In Sky Shop magazine are some latest Russian recommended gadgets to make life easier. It contains an overwhelming number of cutting edge devices, such as automatic abdominal exercise device, back massager, a UV-C light that kills 99% of bacteria, a visor that improves sleep an massages the eyes, a handheld scale that weighs luggage, water purity tester, Ultrasonic and Ion Facial and Beauty Device (eh?)….etc. For €139 you can have a nitrate measuring device for food that also shows the radioactivity levels. The Soeks Ecotester reminds me that we are getting closer to Chernobyl, and radioactivity is undoubtedly still a concern for surrounding Russians these days.

And what the hell are Smart Socks?

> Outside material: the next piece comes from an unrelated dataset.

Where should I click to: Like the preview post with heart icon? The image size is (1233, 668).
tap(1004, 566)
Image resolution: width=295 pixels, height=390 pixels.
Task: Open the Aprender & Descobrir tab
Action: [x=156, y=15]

The more I see development in the ‘technopoly’ (Neil Postman), the more helpless it feels to be human, that algorithms have the potential (if they don’t already) to know what you want and need better than you ever will (really?). We are no longer aware how aware the ‘internet of things’ is of us. I am planning to quit Google (for a little peace of mind), if that is possible, perhaps with a more discreet email account. Google and Facebook are winking at me, emailing me that I have a flight to Moscow a few minutes before boarding, automatically without me listing it anywhere. Facebook: ‘Hi Jonas, the weather is cold in Moscow today, wear a coat!’ makes me feel pathetic, what about you? I’ll give up Facebook eventually (with added determination). Would you keep Facebook if it could help you decide who to vote for in an election??? This might be the last age of deciding things for ourselves as much as we do, compared with the new days, within in a vastly more automated framework.

technophobic within ‘technocracy’

I’m trying to accept this kind of world. Medicine is improving and becoming more consistent in diagnosis, treatment, monitoring and safety. Road safety will probably improve, if not be completely controlled by one algorithm, why not? People make mistakes, algorithms can do much more than drive cars! Google is already doing it. In 10 or 20 years a lot of us may not even need to take care of ourselves, which seems like we could be more free. That’s what we believed at the start of industrial revolution. But we can potentially become the new cattle, for our energy and raw resources, because there is no other use for us. So, I want to make the best of it and keep my own mental facilities such as memory in order.

When we land, people applaud the landing, something I’ve not heard since last year in Bulgaria. Even though the software landed us, we don’t have to take it for granted. Who is we? I just mean, the ‘hypernormalisation’ of our lives and software.


touchscreen lift
Palmira Business Club is a new hotel next to Moscow River, complete with the most wonderfully confusing lifts I’ve ever used. On the small screen you push a button, choose the floor, and then a large letter with an arrow appears, saying ‘A’, ‘B’ or ‘C’, to show you which lift to use. There are no floor buttons in the lift. If you make a mistake, start again. Here we are on the south side of the first ring road, not far from Yotaspace the venue. And there are 4 different dried meats in the fridge.


Eating normal pizza in the 5-star hotel restaurant (‘Carpe Diem’), but there is TV with constant commercials and trash music videos on. House and funk music score a gloomy meal alone, with my laptop, by a stage where there was earlier a soprano sax player accompanying a backing track. Well, he sounded like a backing track himself.

Tomorrow I’ll not stop ranting, but will write lots about the gig.